Ele a convencia facilmente a ficar em casa: jantares sedutores, jóias caras e muita birita de qualidade mantinham a jovem de boca calada. Somando-se parcelas generosas de seu coquetel de bolinhas pra segurar o apetite e uma boa série de TV americana e a noite estava garantida. O herdeiro deixava a mocinha em casa e partia pra bagunça.


Apesar de contrariada ela aceitava tudo de boca fechada: estava satisfeita com sua vida de aspirante a dondoca. Ele reforçava os mimos toda vez que exagerava na dose: mais presentes, mais jantares. E até presenteava a família dela, pra que a moça não reclamasse do pouco contato que nutriam. O tempo passou e juntaram os trapos, festas, jantares, jóias, orgias e bolinhas.


Na ilusão individual de cada um, tudo daria certo. Ela teria um marido companheiro e ele uma esposa submissa. Foi quando ao final do terceiro mês a surpresa aconteceu. Sonhando com a tal mulherzinha dedicada, o maridinho chegou em casa com um pequeno enxoval, adquirido em uma aposta que ganhara no páreo da noite: talheres, jogo de chá e panelas.
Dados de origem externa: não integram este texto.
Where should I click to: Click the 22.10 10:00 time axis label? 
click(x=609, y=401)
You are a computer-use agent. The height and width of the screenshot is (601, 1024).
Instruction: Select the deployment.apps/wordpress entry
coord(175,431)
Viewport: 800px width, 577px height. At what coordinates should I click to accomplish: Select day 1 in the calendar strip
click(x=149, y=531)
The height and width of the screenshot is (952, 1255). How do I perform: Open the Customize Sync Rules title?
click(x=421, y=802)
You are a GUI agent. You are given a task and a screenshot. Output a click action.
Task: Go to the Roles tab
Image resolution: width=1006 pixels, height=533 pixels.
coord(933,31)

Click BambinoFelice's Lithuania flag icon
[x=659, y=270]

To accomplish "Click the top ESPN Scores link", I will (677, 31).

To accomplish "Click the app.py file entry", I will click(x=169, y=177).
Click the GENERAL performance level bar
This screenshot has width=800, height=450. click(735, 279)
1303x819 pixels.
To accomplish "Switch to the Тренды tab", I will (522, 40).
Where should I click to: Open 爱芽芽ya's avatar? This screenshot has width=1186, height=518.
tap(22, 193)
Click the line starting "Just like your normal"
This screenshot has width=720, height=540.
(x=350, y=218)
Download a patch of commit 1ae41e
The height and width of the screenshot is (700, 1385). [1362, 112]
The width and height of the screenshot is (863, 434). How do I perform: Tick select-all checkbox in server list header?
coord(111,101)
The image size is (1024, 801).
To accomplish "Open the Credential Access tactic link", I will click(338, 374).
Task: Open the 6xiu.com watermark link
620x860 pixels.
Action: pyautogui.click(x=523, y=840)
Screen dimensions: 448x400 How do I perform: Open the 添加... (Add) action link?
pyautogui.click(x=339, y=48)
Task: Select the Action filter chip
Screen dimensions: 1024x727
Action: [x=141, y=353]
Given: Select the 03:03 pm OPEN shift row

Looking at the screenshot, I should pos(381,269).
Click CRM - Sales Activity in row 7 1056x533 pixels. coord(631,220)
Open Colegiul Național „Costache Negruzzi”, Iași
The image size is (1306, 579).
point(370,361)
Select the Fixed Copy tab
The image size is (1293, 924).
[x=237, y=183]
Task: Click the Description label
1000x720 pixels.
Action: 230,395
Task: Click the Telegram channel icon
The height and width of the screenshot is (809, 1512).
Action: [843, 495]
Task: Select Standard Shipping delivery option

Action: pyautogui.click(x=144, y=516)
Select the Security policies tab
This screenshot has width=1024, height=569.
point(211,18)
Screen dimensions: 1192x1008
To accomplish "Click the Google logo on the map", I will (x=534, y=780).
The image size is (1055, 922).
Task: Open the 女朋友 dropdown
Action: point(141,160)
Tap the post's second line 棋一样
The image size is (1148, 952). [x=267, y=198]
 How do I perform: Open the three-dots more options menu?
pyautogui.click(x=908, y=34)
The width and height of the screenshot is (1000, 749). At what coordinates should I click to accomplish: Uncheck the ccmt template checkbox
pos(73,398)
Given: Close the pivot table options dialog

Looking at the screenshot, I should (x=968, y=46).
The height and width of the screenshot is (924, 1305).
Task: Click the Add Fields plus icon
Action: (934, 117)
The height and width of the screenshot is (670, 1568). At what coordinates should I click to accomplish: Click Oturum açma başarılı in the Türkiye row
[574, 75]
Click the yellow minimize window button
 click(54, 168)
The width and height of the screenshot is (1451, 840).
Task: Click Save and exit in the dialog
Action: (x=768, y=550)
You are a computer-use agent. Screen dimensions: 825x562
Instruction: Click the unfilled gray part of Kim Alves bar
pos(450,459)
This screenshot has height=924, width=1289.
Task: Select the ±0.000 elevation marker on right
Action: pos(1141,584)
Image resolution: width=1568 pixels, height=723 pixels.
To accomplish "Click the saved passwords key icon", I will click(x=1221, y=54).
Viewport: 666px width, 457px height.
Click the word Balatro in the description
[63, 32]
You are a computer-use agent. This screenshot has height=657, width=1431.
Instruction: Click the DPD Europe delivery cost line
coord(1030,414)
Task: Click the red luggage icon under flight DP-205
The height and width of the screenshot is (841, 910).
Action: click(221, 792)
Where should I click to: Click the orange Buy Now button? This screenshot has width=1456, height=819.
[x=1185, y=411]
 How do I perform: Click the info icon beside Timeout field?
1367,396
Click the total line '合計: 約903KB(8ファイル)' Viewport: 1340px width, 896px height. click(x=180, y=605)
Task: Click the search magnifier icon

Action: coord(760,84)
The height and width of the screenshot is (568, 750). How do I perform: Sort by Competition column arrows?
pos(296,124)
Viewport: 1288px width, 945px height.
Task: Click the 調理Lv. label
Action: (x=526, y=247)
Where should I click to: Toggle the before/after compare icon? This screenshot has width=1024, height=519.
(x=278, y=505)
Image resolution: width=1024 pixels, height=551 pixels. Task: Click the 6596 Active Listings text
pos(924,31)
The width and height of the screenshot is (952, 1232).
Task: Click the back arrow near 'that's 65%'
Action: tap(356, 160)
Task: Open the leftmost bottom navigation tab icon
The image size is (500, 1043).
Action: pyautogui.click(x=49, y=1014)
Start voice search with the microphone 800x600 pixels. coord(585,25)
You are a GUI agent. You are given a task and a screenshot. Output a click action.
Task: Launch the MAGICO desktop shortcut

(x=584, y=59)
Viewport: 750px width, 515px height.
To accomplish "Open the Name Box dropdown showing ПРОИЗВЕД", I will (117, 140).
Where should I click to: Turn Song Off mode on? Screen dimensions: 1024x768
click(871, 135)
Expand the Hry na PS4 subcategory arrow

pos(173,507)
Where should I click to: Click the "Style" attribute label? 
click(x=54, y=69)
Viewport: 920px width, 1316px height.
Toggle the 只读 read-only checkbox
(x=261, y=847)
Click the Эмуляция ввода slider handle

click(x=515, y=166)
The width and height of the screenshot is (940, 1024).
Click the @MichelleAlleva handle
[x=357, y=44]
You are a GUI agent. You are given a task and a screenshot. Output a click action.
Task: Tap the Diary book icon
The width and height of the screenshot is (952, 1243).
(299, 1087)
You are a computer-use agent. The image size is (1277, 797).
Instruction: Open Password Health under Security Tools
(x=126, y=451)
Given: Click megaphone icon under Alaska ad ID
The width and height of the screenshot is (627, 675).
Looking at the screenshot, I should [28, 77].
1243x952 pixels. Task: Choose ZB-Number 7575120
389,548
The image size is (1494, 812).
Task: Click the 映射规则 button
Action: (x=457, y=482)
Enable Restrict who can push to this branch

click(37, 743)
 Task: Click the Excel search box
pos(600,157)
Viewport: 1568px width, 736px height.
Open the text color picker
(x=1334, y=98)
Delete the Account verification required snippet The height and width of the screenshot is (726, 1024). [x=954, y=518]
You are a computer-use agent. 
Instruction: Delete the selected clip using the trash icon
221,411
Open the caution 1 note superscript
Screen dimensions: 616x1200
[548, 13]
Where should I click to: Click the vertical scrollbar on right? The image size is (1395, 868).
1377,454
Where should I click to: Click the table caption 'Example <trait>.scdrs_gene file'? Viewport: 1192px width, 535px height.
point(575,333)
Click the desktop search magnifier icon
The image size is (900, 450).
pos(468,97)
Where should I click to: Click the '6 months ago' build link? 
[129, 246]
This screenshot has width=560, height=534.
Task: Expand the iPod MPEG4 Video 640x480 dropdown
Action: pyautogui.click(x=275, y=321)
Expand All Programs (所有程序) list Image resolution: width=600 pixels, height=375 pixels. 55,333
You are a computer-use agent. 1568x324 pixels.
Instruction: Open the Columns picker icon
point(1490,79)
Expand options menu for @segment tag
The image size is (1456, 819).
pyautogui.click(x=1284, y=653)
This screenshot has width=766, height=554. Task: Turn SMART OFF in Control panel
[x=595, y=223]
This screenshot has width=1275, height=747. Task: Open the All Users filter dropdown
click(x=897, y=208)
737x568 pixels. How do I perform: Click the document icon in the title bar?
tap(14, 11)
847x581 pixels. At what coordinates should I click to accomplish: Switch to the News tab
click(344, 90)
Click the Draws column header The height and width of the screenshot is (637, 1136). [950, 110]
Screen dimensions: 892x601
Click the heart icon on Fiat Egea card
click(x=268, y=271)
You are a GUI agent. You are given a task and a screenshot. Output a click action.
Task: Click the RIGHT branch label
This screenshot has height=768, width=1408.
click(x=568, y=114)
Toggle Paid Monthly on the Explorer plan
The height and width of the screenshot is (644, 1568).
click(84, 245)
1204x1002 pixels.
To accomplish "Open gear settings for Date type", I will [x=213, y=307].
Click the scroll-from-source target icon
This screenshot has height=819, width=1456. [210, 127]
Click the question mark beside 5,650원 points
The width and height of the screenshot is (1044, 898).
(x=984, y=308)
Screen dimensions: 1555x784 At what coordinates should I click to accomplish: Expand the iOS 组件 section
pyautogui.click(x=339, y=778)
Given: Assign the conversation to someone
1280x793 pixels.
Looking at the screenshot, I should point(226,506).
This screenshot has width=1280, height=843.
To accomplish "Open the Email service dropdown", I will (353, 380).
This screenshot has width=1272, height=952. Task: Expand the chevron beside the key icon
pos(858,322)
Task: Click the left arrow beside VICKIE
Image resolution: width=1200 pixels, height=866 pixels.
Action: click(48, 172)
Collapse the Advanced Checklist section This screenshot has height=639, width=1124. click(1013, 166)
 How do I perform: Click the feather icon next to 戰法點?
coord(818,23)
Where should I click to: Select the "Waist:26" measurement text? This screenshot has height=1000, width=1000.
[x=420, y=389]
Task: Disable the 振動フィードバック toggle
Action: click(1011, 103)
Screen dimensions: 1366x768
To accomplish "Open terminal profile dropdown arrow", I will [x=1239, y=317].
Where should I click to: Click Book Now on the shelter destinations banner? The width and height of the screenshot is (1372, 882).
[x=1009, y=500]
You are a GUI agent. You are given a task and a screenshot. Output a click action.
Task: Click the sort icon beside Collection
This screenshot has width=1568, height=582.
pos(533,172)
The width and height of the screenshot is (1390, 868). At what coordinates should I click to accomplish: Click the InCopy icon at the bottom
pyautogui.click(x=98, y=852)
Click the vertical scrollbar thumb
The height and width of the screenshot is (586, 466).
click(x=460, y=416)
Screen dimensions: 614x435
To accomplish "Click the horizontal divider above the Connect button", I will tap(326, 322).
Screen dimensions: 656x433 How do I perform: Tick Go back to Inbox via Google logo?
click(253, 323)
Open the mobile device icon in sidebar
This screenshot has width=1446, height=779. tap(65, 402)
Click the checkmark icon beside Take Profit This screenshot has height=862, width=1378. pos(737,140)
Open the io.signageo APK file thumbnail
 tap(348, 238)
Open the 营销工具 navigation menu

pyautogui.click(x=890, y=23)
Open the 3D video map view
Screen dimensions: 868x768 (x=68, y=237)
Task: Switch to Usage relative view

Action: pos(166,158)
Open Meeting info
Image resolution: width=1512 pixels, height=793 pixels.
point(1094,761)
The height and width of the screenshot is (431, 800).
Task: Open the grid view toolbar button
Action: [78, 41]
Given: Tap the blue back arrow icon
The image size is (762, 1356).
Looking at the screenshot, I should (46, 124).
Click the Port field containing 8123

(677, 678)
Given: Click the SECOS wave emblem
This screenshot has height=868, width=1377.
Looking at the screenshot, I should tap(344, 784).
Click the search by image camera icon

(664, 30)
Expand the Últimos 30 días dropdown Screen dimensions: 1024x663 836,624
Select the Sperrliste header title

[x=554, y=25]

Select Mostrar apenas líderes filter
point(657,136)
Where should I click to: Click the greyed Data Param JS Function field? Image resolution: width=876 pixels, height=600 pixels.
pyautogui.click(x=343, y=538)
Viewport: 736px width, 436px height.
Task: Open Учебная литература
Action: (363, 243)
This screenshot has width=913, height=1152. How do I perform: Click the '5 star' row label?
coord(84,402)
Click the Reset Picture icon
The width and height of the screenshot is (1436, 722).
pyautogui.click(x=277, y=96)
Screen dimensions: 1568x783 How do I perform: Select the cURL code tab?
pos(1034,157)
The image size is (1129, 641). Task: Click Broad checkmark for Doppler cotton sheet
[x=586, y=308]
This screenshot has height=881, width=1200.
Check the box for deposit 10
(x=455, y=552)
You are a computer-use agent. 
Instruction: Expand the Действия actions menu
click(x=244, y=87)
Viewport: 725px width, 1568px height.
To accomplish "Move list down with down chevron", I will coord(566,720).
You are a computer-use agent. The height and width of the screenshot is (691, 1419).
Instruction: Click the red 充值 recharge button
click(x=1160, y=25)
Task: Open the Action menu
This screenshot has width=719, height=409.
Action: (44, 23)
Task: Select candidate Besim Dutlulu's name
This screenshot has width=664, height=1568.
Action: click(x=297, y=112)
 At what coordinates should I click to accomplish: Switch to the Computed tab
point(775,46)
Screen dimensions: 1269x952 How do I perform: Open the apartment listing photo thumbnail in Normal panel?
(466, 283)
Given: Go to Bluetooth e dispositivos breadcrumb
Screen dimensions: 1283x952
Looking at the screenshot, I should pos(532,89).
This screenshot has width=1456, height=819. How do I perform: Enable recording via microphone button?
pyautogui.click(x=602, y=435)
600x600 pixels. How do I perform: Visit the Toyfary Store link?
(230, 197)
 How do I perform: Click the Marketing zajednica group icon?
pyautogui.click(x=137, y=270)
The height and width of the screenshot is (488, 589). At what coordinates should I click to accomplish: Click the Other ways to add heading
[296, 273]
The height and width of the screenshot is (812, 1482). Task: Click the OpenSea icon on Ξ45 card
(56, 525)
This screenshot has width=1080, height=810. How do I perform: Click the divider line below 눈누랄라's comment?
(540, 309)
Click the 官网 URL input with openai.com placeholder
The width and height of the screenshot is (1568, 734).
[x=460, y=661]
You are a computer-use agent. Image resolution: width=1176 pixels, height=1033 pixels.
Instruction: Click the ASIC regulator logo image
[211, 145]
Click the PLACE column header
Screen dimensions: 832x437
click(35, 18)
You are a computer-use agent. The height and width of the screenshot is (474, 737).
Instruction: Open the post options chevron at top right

Os olhos amendoados não gostaram nada do que estavam vendo. Como é que pode ele se meter num assunto tão específico? Ela queria decorar e comprar as coisas da casa! E queria panelas Tramontina! A vida inteira sempre soube que eram as melhores! A discussão começou branda e foi ficando feia, a ponto de voarem talheres pelo apartamento recém montado.


O sonho dourado desmoronava subitamente e não havia amor que salvasse o casal da maldição das panelas.